LEDUC (Violette).

Thérèse et Isabelle.

S.l. s.n. [Jacques Guérin], s.d. [1955] S.l. s.n. [Jacques Guérin]

in-4, en feuilles, sous chemise cartonnée recouverte d'un papier à motif floraux avec vignette de titre contrecollée au premier plat et lacets de fermeture de soie noire, 205 pp. Rare édition originale non mise dans le commerce constituée par le fac-similé du manuscrit autographe. Tirage limité à 25 exemplaires, le nôtre n° 17 justifié à l'encre rouge par Jacques Guérin et enrichi d'un envoi autographe signé du même à Carlo Jansiti, spécialiste de l'oeuvre de l'écrivaine : "Violette aurait aimé te dédicacer ce beau livre. Pardonne moi de l'imiter / avec toute ma tendresse / Jacques / 28 mars 1986". En excellente condition.

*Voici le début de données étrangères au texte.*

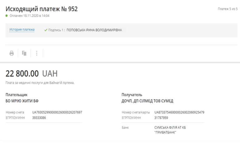This screenshot has width=240, height=161.
Task: Open the three-dot more actions menu
Action: [37, 53]
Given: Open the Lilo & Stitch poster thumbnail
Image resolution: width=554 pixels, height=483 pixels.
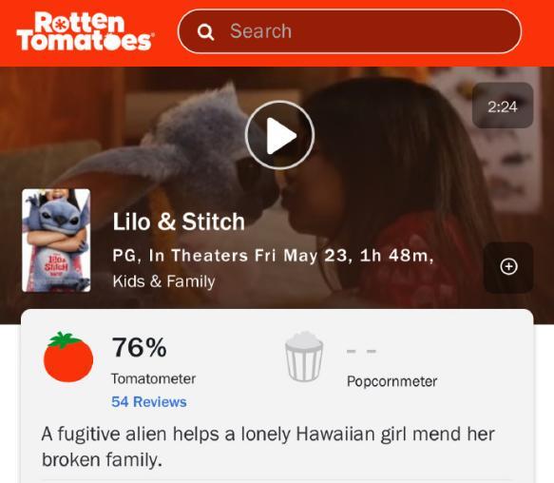Looking at the screenshot, I should (56, 241).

Dès le printemps 1948, Violette Leduc s'attèle à la rédaction de Ravages, encouragé par Simone de Beauvoir qui la sait capable de parler de la sexualité féminine comme personne. Le manuscrit est achevé en mai 1954 mais Gallimard refuser de publier le récit d'un avortement et toute la première partie saphique qui relate la passion amoureuse entre deux collégiennes ; partie fondatrice qui fait contre-point aux deux autres histoires d'amour du récit. L'ouvrage paraît en 1955 dans une version censurée des 150 premières pages. "Je reviens de chez Gallimard détruite. Mon livre a paru mutilé de son début. C'est ce que je préfère de tout ce que j'ai écrit ", se désole Violette Leduc auprès de Jacques Guérin qui prend donc l'initiative de cette édition de luxe hors commerce pour consoler son amie [cf. Carlo Jansiti, Violette Leduc, Grasset, 1999]. "Thérèse et Isabelle" paraîtra par la suite en 1966 chez Gallimard, mais dans une version là encore expurgée. Il faut attendre l'an 2000 pour découvrir le texte intégral du manuscrit de 1954 dans l'édition publiée par Carlo Jansiti, toujours chez Gallimard.On joint deux rares photographies originales de l'autrice. Sur la première (4.8 x 7.2 cm), datée "Douai 1925", on reconnaît Violette Leduc jeune, accompagnée d'une partenaire de tennis. C'est dans ce collège de Douai que Violette fit la connaissance d'Isabelle Prévot (première passion amoureuse qui inspira Thérèse et Isabelle) et de Denise Hertgès,surveillante et professeure de musique avec qui elle entretiendra une relation de neuf ans (Denise apparaît sous les traits de Cécile dans Ravages et de Hermine dans La Bâtarde). Le second cliché, (9 x 12 cm) montre Violette Leduc entourée de ses camarades et porte au verso la légende à la mine de plomb "Paule, Thérèse, Jeanne, Violette, Suzanne / Juillet 26 - Douai".